Hydroxyprogesterone Caproate: History of Use, Pharmacokinetics and Safety

General Description

Hydroxyprogesterone caproate, initially approved in 1956 for various conditions, gained prominence in preterm birth prevention in the 1960s. Despite early limitations, interest resurged in the 1990s, leading to pivotal trials like the Meis study confirming its efficacy. With a prolonged half-life and metabolism via CYP enzymes, its pharmacokinetic profile of Hydroxyprogesterone caproate varies among individuals. While crossing the placenta, its impact on clinical outcomes is still under investigation. Importantly, recent safety data from trials like PROLONG demonstrate its favorable safety profile, making Hydroxyprogesterone caproate a promising and safe option for preventing recurrent preterm birth without significantly increasing adverse event risks.

Figure 1. Hydroxyprogesterone caproate

History of use

Hydroxyprogesterone caproate has a rich history of use in the medical field. Initially approved by the FDA in 1956 under the trade name Delalutin for the treatment of menstrual disorders, uterine cancer, and miscarriage, its application in preterm birth prevention emerged in the 1960s. Early reports, including a study in Paris, France, demonstrated the potential of intramuscular progesterone in reducing the risk of preterm birth among high-risk women. However, the 1960s and 1980s saw limited clinical application due to inconsistent results, poor study design, and safety concerns. In 1990, a meta-analysis by Keirse et al reignited interest in progesterone use for preterm birth prevention, leading to a series of trials in the early 2000s. One significant trial conducted by the NICHD Maternal–Fetal Medicine Units Network, led by Meis et al, demonstrated a reduction in the rate of recurrent spontaneous preterm birth with Hydroxyprogesterone caproate injections. This pivotal trial, where 463 women with a history of spontaneous preterm birth were randomized, showcased a notable decrease in preterm birth rates.
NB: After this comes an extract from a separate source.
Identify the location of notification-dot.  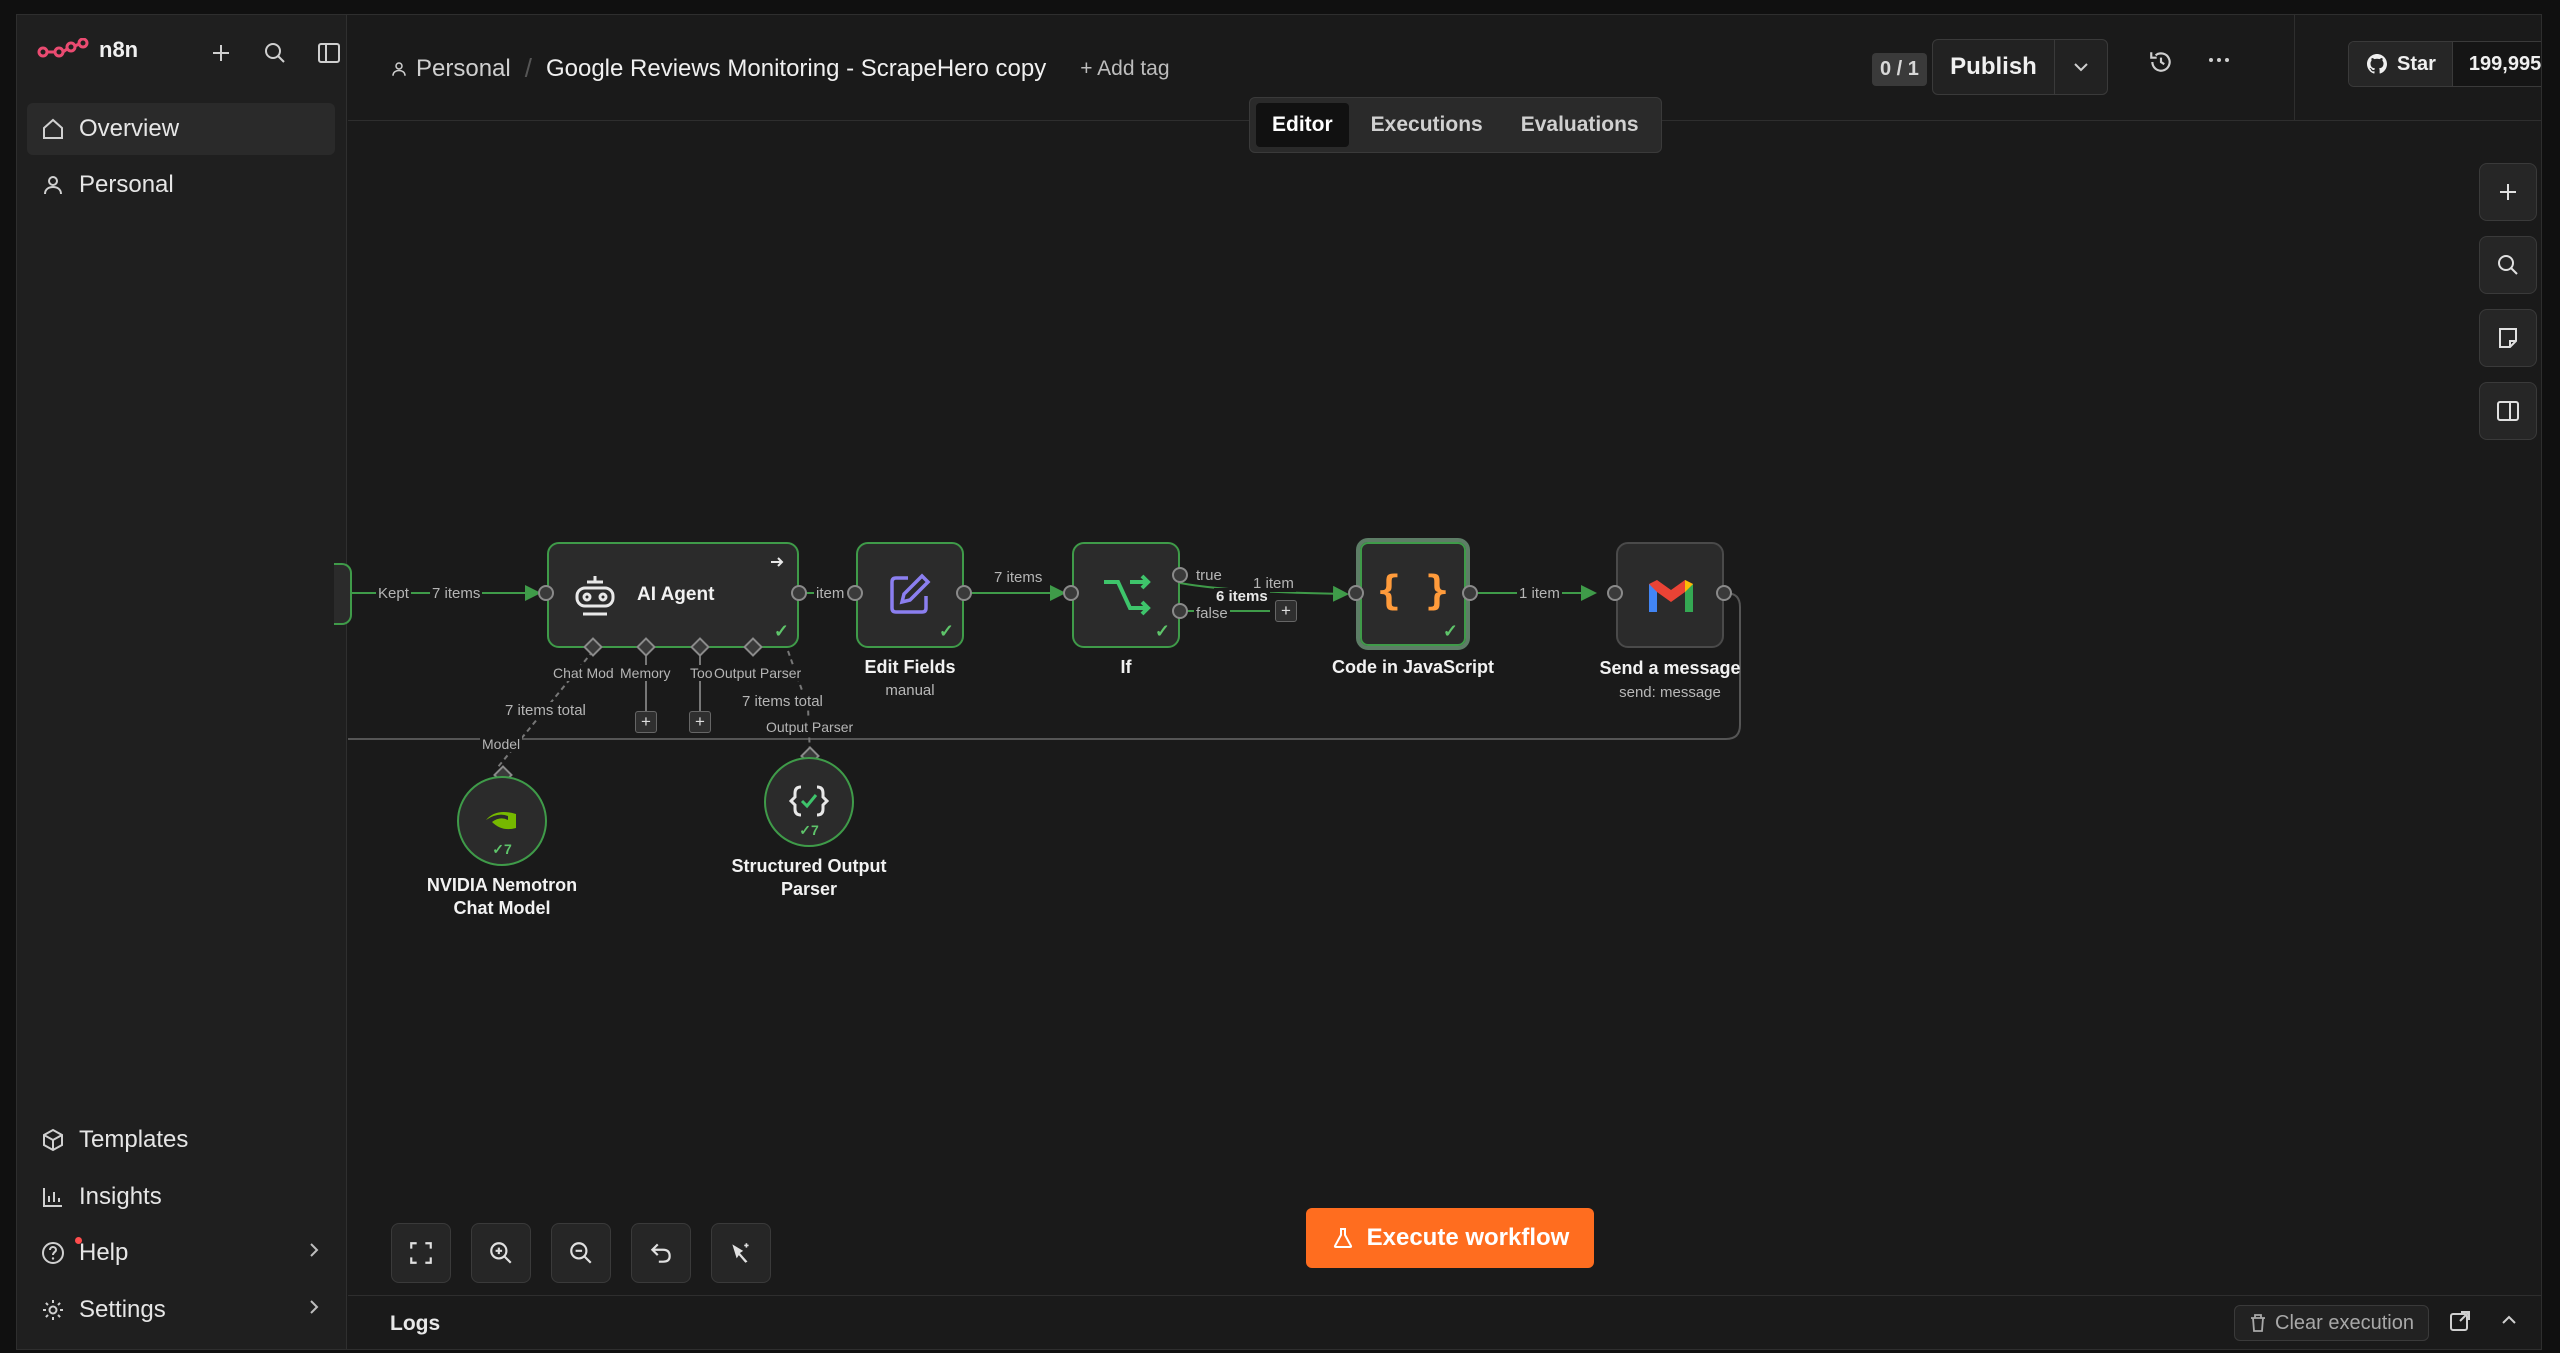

The positive outcomes of these trials have led to the current-day (2017) recommendations for the use of Hydroxyprogesterone caproate in clinical practice. As a result, hydroxyprogesterone caproate has evolved from its original indications to become a crucial prophylactic agent for preterm birth, offering hope and support to women at risk of premature delivery. ¹

Pharmacokinetics

Hydroxyprogesterone caproate exhibits distinct pharmacokinetic characteristics that influence its efficacy and variability in clinical outcomes. This synthetic progestin, derived from 17-alpha hydroxyprogesterone with the addition of a caproate group, features a prolonged half-life compared to natural progesterone due to the caproate modification. Administered intramuscularly at a common dose of 250 mg every 7 days, Hydroxyprogesterone caproate is lipophilic, highly protein-bound, and stable under various conditions such as strong acid, high temperatures, and light exposure. Metabolized primarily by the cytochrome P450 (CYP) enzyme system, specifically CYP3A5, Hydroxyprogesterone caproate demonstrates significant inter-individual variability in metabolism and clearance rates. Peak concentrations are typically reached within 1-2 days post-administration, with a variable half-life ranging from 10 to 16 days. Factors such as maternal body mass index, race, and gestational status can impact the pharmacokinetics of Hydroxyprogesterone caproate, leading to differences in drug concentrations among individuals. Despite crossing the placenta and being detectable in cord blood plasma for an extended period, the relationship between Hydroxyprogesterone caproate levels and clinical outcomes remains a subject of ongoing research. Studies have shown that lower plasma concentrations of Hydroxyprogesterone caproate may be associated with a higher risk of recurrent preterm birth, emphasizing the importance of understanding individual drug levels for optimizing therapeutic efficacy. While efforts to establish a minimum effective concentration threshold for Hydroxyprogesterone caproate continue, routine monitoring and dose adjustments based on drug levels are not yet standard practice pending further research advancements in this area. ¹

Safety

Hydroxyprogesterone caproate has shown promising safety outcomes in the prevention of recurrent preterm birth. Safety data from the Meis trial and the recent PROLONG trial indicate that Hydroxyprogesterone caproate does not significantly increase the risk of adverse events compared to a placebo. In the integrated dataset, the relative risks for miscarriage, stillbirth, neonatal deaths, and gestational diabetes were either lower or comparable to those of the placebo group. These findings highlight a favorable safety profile for Hydroxyprogesterone caproate, suggesting its use as a safe option for preventing recurrent preterm birth without substantially raising the risk of adverse events. ²

Reference

1. Manuck TA. 17-alpha hydroxyprogesterone caproate for preterm birth prevention: Where have we been, how did we get here, and where are we going? Semin Perinatol. 2017; 41(8): 461-467.

2. Sibai B, Saade GR, Das AF, Gudeman J. Safety review of hydroxyprogesterone caproate in women with a history of spontaneous preterm birth. J Perinatol. 2021; 41(4): 718-725.